E Frank Ball frankb at efball.com
Thu May 1 15:58:01 PDT 2003


This was linked on Slashdot today:
http://www.benzedrine.cx/ackpri.html
(does not render on Netscape 4.XX, mozilla works fine)

"Problem:
I'm using an asymmetric DSL with 512 kbps downstream and 128 kbps
upstream capacity (minus PPPoE overhead).  When I download, I get
transfer rates of about 50 kB/s.  But as soon as I start a concurrent
upload, the download rate drops significantly, to about 7 kB/s." ...

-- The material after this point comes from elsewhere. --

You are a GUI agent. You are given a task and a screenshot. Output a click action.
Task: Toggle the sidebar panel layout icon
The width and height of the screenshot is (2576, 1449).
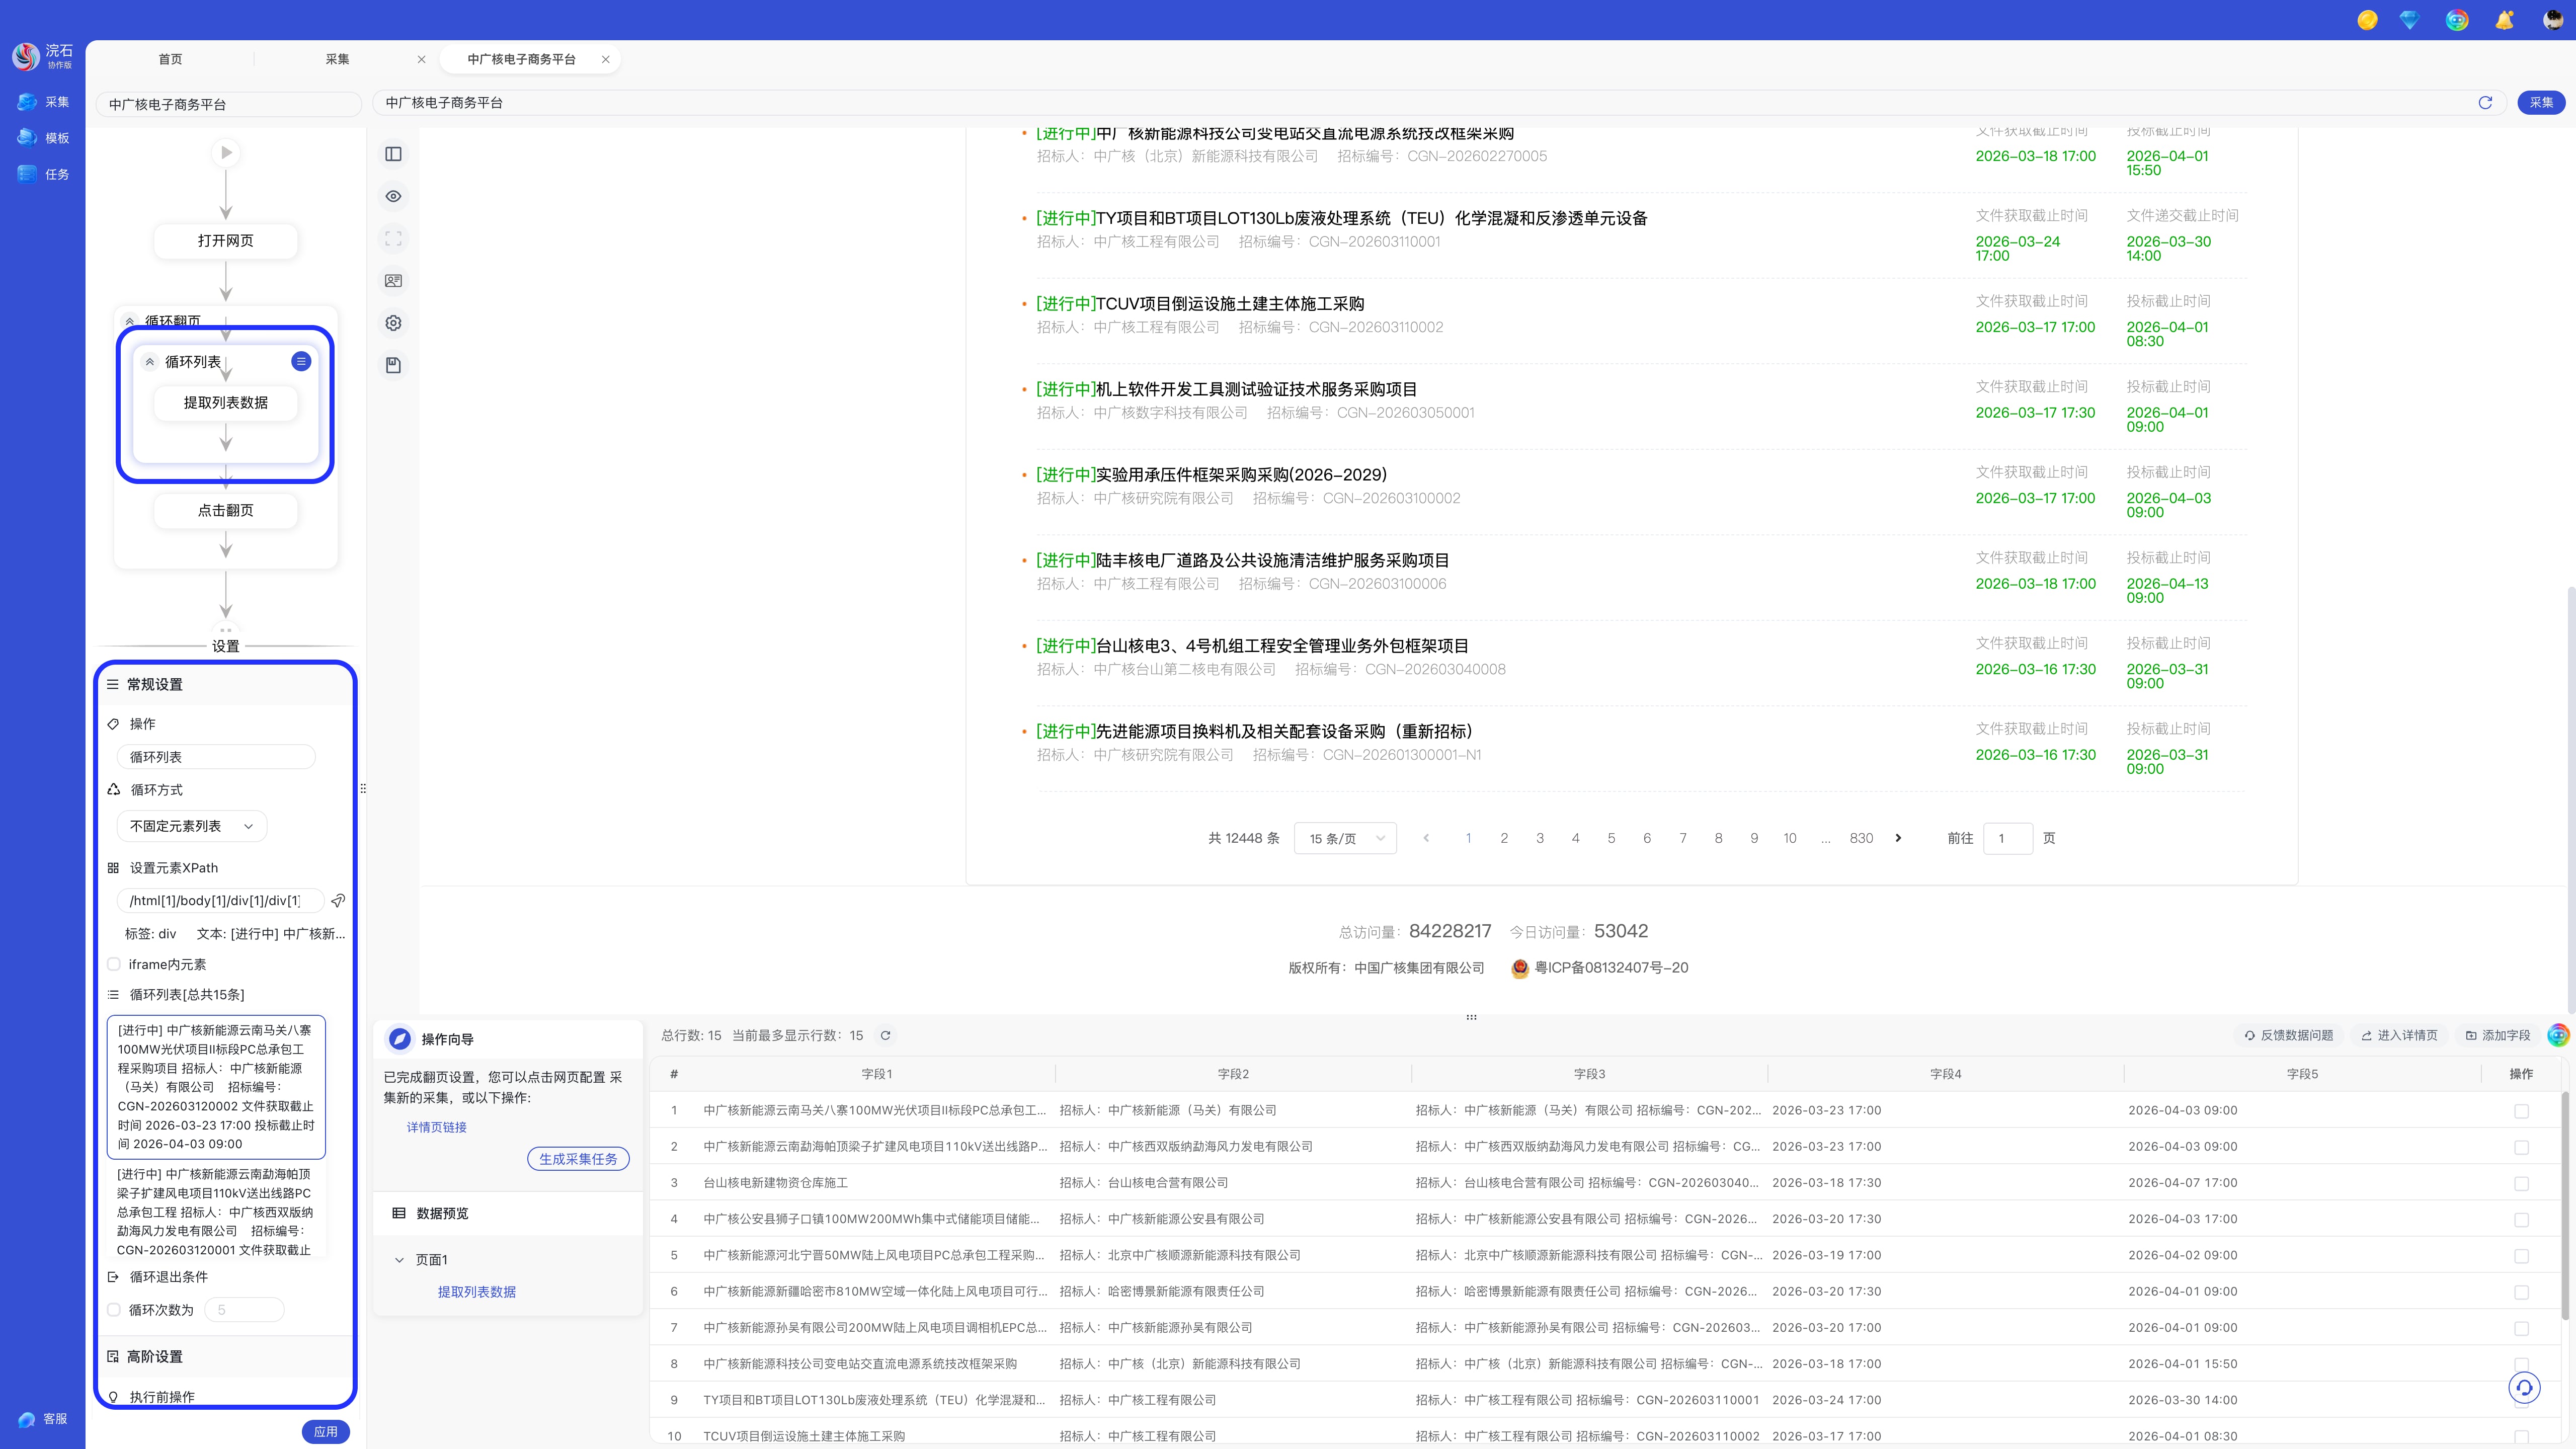click(x=393, y=154)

The graphs for the peformance improvement are amazing, take a look.  Too
bad it's for BSD, not linux, but In the slashdot discussion there was
this link for linux:

http://lartc.org/lartc.html#LARTC.COOKBOOK.ULTIMATE-TC

"If we do all this we get the following measurements using an excellent
ADSL connection from xs4all in the Netherlands:

Baseline latency:
round-trip min/avg/max = 14.4/17.1/21.7 ms

Without traffic conditioner, while downloading:
round-trip min/avg/max = 560.9/573.6/586.4 ms

Without traffic conditioner, while uploading:
round-trip min/avg/max = 2041.4/2332.1/2427.6 ms

With conditioner, during 220kbit/s upload:
round-trip min/avg/max = 15.7/51.8/79.9 ms

With conditioner, during 850kbit/s download:
round-trip min/avg/max = 20.4/46.9/74.0 ms

When uploading, downloads proceed at ~80% of the available speed. Uploads
at around 90%. Latency then jumps to 850 ms, still figuring out why." 



I haven't tried it yet, and I'm not even sure how to, but I really want
to, but this code is way over my head.  Any comments from the guru's?

Can I just edit the speeds in the CBQ script, run it, and magic will
happen?  I'm using Debian woody with Kernel 2.2.something (ipchains).